▶ TASK DETAILS: Here is a block of records. Copy every line in it that includes "computer".

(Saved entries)

-.-.-

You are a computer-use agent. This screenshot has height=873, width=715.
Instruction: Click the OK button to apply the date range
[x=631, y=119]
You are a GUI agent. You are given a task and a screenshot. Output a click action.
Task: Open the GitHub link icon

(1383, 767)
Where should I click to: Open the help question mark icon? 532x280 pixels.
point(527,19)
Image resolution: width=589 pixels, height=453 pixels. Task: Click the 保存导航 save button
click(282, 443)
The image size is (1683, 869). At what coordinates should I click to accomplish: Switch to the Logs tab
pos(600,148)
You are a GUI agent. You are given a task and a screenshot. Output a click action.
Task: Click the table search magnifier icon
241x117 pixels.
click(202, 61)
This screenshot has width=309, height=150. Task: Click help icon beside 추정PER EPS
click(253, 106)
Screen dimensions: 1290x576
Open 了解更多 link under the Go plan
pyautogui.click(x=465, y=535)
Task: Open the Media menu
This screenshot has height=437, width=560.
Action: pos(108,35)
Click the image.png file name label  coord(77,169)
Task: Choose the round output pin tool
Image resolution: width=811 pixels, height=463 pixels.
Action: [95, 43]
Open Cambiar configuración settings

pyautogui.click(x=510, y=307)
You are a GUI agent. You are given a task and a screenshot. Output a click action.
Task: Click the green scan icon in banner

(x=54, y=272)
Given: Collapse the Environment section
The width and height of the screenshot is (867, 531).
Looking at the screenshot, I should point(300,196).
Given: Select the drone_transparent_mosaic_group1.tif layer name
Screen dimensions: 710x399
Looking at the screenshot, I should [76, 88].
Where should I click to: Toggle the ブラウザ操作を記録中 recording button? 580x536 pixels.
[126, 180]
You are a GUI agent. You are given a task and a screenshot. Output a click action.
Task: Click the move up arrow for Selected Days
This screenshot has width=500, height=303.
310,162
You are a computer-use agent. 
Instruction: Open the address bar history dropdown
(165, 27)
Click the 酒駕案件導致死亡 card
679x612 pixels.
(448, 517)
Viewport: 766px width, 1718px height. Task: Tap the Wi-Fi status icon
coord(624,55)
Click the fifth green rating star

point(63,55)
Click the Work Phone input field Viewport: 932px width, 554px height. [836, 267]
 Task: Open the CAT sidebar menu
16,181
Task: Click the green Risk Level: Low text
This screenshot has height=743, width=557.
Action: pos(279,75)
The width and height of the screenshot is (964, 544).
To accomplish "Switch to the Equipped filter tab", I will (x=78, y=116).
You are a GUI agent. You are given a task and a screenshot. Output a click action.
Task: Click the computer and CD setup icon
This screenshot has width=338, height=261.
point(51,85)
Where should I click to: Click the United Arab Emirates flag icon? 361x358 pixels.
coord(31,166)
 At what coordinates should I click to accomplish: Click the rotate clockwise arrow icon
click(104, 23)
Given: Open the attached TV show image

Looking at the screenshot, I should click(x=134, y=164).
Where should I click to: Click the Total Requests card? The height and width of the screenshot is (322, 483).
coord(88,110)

-.-.-

▶ EXERCISE OUTPUT:
You are a computer-use agent. This screenshot has height=873, width=715.
You are a computer-use agent. 
Task: Click the computer and CD setup icon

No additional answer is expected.